TEXTE DE LECTURE
◇ ◇ ◇
Trésorier Général du Royaume

Le Maroc a réalisé deux excédents budgétaires, de 0,6% du PIB en 2007 et de 0,4% du PIB[1] en 2008, malgré les charges élevées de la compensation de l’ordre de 31,5 MMDH en 2008 et en l’absence de recettes de privatisation.

En 2009, le budget de l’Etat a dégagé un déficit de 2,2% du PIB et a renoué avec la hausse de l’endettement intérieur.

La crise internationale, qui a impacté l’économie marocaine par le canal des échanges extérieurs, des transferts des marocains résidents à l’étranger (M.R.E) et des investissements directs étrangers a eu pour conséquences, l’assèchement des liquidités au niveau du secteur bancaire, l’explosion des charges de la compensation et l’amenuisement des marges de manœuvre de l’Etat[2].

En effet, le contexte d’exécution de la loi de finances 2010 et les projections des futures lois de finances nécessitent une réflexion sur la soutenabilité des finances publiques au Maroc face, entre autres, à une persistance de la crise.

Ailleurs, des décisions sont déjà prises par certains pays de l’Union Européenne (France, Espagne, Grande Bretagne, Allemagne, etc…) en matière de rigueur budgétaire et d’assainissement des finances publiques, afin de réduire les déficits et le niveau d’endettement.

L’histoire des finances publiques nous enseigne qu’il n’y a que huit actions pour s’en sortir : « baisser les dépenses, augmenter les recettes, baisser les taux d’intérêt, faire de l’inflation, rééchelonner sa dette, demander une aide extérieure, décréter un moratoire, faire de la croissance … » [3]


Aussi et afin d’apporter quelques éléments de réflexion sur la problématique de la soutenabilité des finances publiques, la présente intervention s’articulera autour des 3 axes suivants :

I.La rétrospective de l’évolution des soldes budgétaires depuis 1980 avec un focus sur la dernière décennie;

II.La contribution des recettes et des dépenses à la maitrise du déficit budgétaire;

III.    Les principaux enseignements à tirer et les pistes de réflexion sur la réforme des finances publiques.
◇ ◇ ◇
DONNÉES FOURNIES
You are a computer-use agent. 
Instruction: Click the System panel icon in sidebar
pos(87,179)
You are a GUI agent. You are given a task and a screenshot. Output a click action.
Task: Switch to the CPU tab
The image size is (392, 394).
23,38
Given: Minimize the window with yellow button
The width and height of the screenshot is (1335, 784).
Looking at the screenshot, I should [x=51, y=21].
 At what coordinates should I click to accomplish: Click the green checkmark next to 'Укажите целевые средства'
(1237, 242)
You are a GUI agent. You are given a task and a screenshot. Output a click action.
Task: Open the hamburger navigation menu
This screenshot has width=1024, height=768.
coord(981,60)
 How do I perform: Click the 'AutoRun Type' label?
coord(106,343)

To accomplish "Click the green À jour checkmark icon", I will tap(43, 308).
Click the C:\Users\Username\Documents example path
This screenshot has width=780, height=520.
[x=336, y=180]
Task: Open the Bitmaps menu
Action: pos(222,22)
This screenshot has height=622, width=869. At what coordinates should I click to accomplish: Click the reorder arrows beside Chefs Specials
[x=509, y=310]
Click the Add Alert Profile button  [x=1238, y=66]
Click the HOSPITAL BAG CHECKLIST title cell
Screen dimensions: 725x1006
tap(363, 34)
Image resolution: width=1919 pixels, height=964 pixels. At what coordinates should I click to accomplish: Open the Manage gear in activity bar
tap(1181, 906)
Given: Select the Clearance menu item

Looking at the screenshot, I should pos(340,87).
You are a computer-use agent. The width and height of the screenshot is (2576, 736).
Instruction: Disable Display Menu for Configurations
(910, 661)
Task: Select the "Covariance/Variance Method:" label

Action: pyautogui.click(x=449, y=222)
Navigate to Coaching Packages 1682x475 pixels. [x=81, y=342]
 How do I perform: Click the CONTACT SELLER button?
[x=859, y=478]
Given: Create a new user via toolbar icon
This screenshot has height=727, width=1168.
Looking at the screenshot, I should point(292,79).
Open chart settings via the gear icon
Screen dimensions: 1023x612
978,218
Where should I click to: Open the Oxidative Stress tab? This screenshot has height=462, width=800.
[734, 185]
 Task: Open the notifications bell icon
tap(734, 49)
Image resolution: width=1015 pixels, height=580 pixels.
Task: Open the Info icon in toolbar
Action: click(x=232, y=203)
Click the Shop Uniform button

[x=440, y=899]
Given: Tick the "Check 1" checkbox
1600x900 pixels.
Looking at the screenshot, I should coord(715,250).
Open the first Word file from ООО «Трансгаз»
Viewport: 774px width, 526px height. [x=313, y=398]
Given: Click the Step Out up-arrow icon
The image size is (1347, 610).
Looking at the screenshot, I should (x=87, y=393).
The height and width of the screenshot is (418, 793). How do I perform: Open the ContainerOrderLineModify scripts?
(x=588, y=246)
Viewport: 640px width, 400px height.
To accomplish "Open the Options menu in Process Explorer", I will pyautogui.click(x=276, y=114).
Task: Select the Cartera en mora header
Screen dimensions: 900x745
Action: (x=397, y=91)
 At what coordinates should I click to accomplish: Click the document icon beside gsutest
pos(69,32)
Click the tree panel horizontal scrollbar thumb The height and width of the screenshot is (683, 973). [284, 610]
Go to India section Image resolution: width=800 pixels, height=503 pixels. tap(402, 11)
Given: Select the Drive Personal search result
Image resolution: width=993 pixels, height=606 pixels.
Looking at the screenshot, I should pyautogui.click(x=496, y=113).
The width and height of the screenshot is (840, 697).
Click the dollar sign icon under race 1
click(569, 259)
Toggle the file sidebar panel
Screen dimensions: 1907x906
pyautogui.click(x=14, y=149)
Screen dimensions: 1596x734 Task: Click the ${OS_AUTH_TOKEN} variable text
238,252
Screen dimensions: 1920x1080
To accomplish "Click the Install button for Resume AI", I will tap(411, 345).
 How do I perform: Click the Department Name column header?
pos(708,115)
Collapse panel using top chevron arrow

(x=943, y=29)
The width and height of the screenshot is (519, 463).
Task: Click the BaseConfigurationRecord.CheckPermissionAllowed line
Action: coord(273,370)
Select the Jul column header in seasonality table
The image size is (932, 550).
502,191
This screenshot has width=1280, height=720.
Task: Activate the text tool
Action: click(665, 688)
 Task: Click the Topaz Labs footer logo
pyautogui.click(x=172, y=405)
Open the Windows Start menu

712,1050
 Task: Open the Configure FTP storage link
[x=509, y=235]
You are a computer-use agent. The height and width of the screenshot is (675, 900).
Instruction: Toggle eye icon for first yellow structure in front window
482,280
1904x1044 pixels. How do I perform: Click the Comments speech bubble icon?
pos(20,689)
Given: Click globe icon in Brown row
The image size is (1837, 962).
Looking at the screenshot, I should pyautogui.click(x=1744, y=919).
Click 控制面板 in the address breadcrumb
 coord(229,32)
◇ ◇ ◇
CONSIGNE
D'après le texte de lecture, quel déficit, exprimé en pourcentage du PIB, le budget de l'État marocain a-t-il dégagé en 2009 ?

RÉPONSE COMPLÈTE
Un déficit de 2,2 % du PIB.